So many times, I work on projects that are rewrites of a currently working database system. The database has been used a number of years and it evolved with the needs of its users. The term that the database evolved is not be accident. Its growth may have been as organic in nature as the growth of a tree.
Anyway, sometimes those databases I’ve been presented with in the past have gotten a little long in the tooth. They may have some (or a lot) of code that is not used anymore. In some cases, it may have unfinished code from previous enhancement endeavors that were never finished. This is the downside of using a database program that is so easy to work with, it can contain a lot of unfinished work if you are not careful.
One thing that can help in the update of these types of solutions is to identify what fields the user really needs. One way to do that is to have the customer export them to you as a FileMaker table. In the export dialog box, you can pick and choose what fields will go out. So in this case, the client can cherry pick the fields they want to make sure are in the updated table. Exporting as a FileMaker table will export the data and the field schema in one shot. You can then use that exported file to make sure those fields and corresponding data are in the new solution. If you export in any format other than FileMaker, you won’t get the schema information like the calculations, auto enter or validation settings.
With this exported table, you can quickly copy and past the table schema into a new file or a shell of a file you are wanting to use. For example, just this week I picked up a project in where a customer purchased my InBizness SOHO package. I’m then adding new tables to this package based upon what the client has said they wanted. This way, we can quickly integrate the best of the old and the new.

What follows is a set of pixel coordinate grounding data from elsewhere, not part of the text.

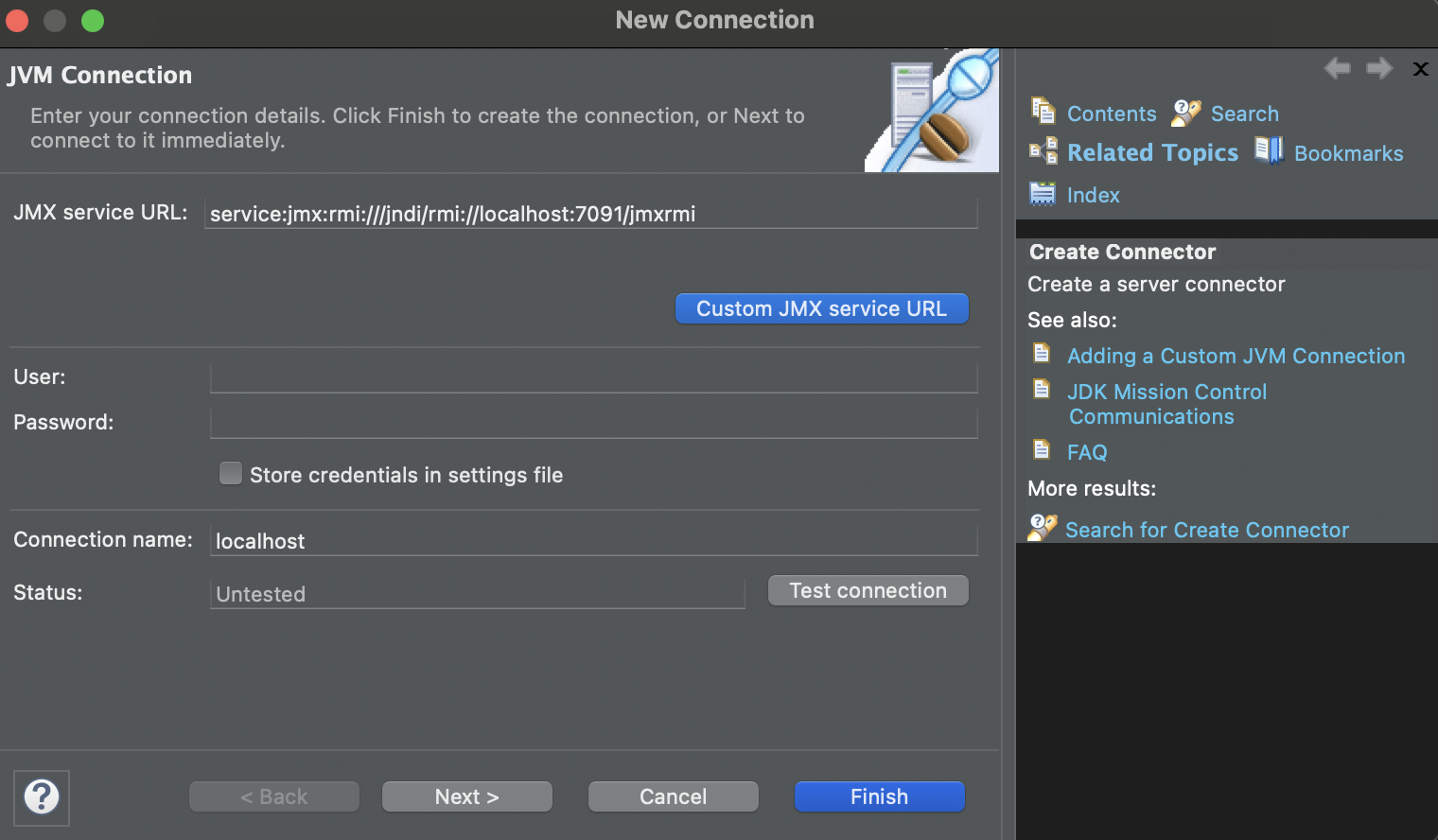The width and height of the screenshot is (1438, 840).
Task: Go forward using help panel right arrow
Action: coord(1379,68)
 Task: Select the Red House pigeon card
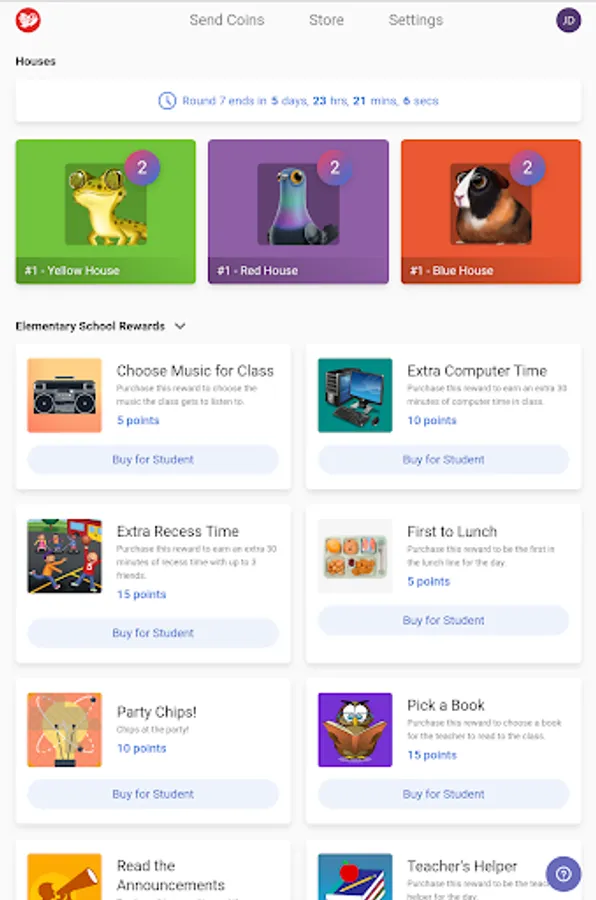[x=298, y=212]
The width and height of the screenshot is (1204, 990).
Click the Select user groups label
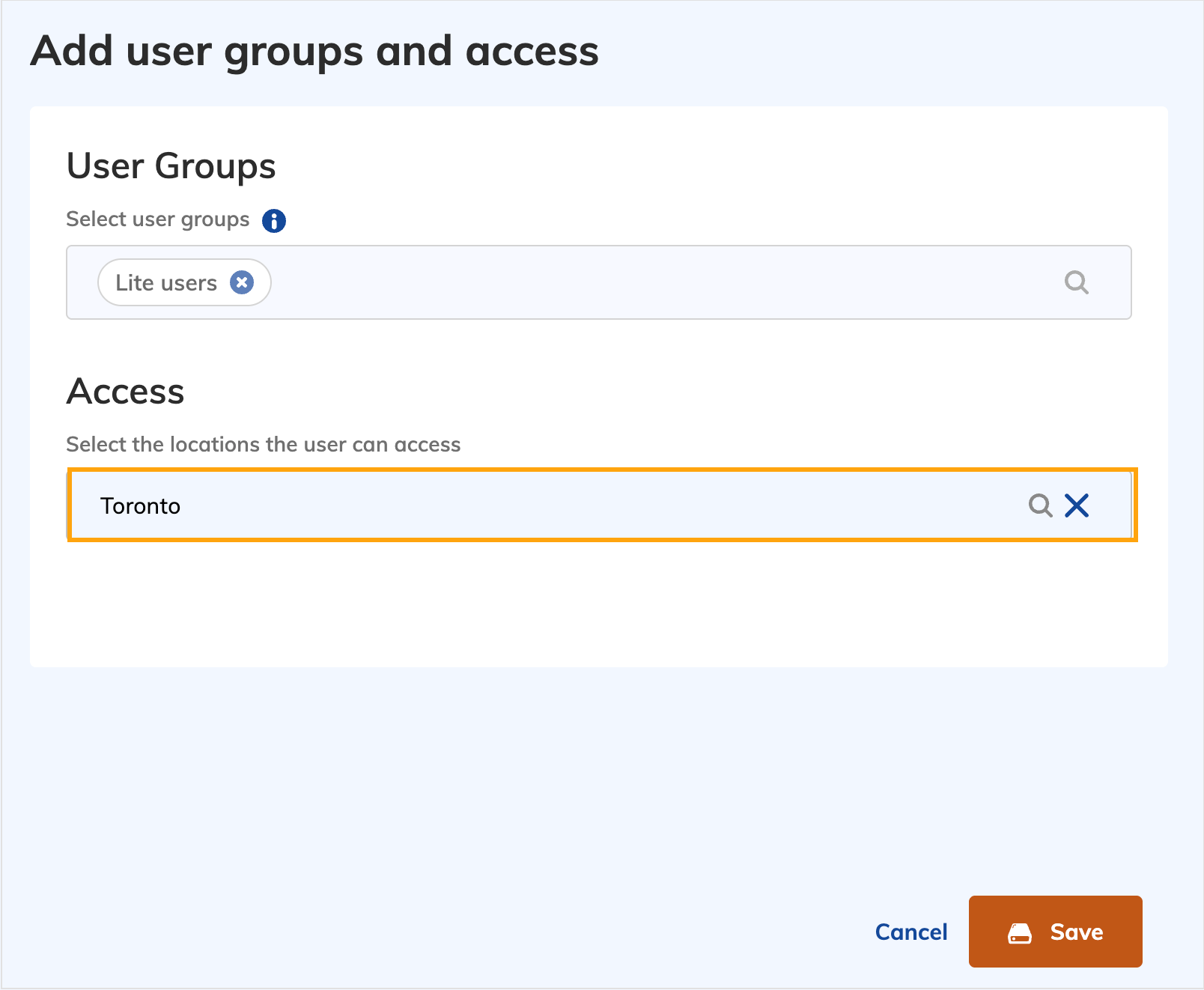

Now you will want to look over these exported fields for broken calculations, including calculations that might be part of the auto enter or validation. You will need to bring over any needed value lists by hand and manually recreate your needed relational graph elements.
In some cases, if you are bring over a whole table and you don’t rename the table, you can even copy layouts from one file to the next and the fields will stay mapped to their places on the pasted layout!